As for VIOXX's COX-2 colleagues (Celebrex, Bextra®, Prexige®, and Arcoxia ®), if the suppression of prostaglandin production through the inhibition of cyclooxygenase-2 crucially changes prostacyclin levels in the blood vessel wall, increasing the risk of cardiac events, at the same time that it reduces inflammation in joints, then it's going to be hard for any of these drugs to avoid the problems that have now led Merck to recall VIOXX, years after the first evidence of these problems was widely published in the medical community.
It's hard to avoid comparisons between this state of affairs and what's been happening down the hall with selective serotonin uptake inhibitors (SSRIs). Also heralded as "breakthrough" drugs for the treatment of depression and related conditions, the SSRIs, like the COX-2 drugs, work by blocking the biochemical activity of an intimate physiological process, in their case, the re-uptake into the synapse of the neurotransmitter serotonin.
This can have profound effects on the brain, some apparently beneficial, others, such as the reported increases in suicidality, especially in children and adolescents, not so beneficial.
As with the COX-2 inhibitors, the market is full of many, mostly very similar, competing SSRIs. Cynical critics have argued that the minor differences among the competitors are more a function of patent requirements than ones of medical value.
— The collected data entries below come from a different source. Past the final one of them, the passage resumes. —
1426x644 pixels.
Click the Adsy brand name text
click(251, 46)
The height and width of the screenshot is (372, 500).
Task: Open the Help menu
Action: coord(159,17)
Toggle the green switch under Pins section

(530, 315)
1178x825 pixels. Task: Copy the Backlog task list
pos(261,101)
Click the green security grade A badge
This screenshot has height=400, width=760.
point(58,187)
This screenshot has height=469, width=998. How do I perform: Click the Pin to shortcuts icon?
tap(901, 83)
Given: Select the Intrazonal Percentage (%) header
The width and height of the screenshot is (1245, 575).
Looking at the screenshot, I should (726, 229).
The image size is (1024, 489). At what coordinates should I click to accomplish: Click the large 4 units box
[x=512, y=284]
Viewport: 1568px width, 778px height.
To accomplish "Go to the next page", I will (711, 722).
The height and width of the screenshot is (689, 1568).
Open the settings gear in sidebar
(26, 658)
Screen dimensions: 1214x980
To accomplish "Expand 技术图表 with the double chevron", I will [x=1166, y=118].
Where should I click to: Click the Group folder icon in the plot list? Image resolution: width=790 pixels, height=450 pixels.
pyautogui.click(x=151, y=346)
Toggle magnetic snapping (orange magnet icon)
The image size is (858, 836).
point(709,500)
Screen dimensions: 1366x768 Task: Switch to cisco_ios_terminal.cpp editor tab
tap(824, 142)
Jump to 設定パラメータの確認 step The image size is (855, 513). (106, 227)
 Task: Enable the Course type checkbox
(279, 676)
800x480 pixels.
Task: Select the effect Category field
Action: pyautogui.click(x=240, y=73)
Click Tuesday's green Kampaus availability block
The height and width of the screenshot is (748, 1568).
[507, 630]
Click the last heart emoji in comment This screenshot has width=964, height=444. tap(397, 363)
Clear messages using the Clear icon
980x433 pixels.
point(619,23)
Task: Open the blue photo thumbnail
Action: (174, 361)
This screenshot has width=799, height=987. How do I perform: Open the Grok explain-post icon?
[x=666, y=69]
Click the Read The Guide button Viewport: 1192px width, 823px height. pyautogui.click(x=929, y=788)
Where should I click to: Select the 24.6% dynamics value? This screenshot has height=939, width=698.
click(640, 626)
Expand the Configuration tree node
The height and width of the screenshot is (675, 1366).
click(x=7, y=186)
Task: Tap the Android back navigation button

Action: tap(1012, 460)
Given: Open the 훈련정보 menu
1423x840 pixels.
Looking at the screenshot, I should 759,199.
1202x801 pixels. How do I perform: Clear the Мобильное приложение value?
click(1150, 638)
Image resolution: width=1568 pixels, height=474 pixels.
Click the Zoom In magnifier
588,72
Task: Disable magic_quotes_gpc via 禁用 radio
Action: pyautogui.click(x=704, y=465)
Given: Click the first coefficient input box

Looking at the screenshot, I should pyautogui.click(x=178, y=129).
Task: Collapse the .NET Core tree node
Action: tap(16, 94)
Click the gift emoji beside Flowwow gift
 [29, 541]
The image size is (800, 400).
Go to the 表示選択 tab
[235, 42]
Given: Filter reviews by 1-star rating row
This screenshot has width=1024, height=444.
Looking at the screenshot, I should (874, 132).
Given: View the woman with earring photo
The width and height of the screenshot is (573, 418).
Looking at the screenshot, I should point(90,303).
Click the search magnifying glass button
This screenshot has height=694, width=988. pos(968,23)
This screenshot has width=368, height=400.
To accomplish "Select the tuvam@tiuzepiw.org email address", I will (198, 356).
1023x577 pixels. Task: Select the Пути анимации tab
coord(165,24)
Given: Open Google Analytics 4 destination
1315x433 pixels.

Also as with the COX-2 inhibitors, there are apparent differences in the efficacy, or reduced lethality, of the various products (e.g., Prozac® is seen as less dangerous for children and adolescents than Zoloft®, just as Celebrex is now being touted as less dangerous than VIOXX).
There remain critics, however, such as Judy Foreman and Emily Cox, PhD, of Express Scripts, who argue that the benefits claimed for COX-2 inhibitors may, in the words of Ms. Cox, "undermine the efficient allocation of scarce healthcare resources." Or as Ms. Foreman puts it in the title of the article here cited: "Expensive Arthritis Pills Have Not Lived Up to the Hype."
Similar criticisms have been leveled against the drug companies that market SSRIs, in those cases taking the form of allegations that these powerful chemical agents may have powerful effects on patient's brains, without necessarily curing or even successfully treating whatever is wrong with them.
The similar shape of these criticisms may be related to the fact that some SSRIs and some COX-2 inhibitors are made by the same corporations. The much-maligned SSRI Zoloft and the still relatively-esteemed Celebrex are both products of Pfizer, Inc.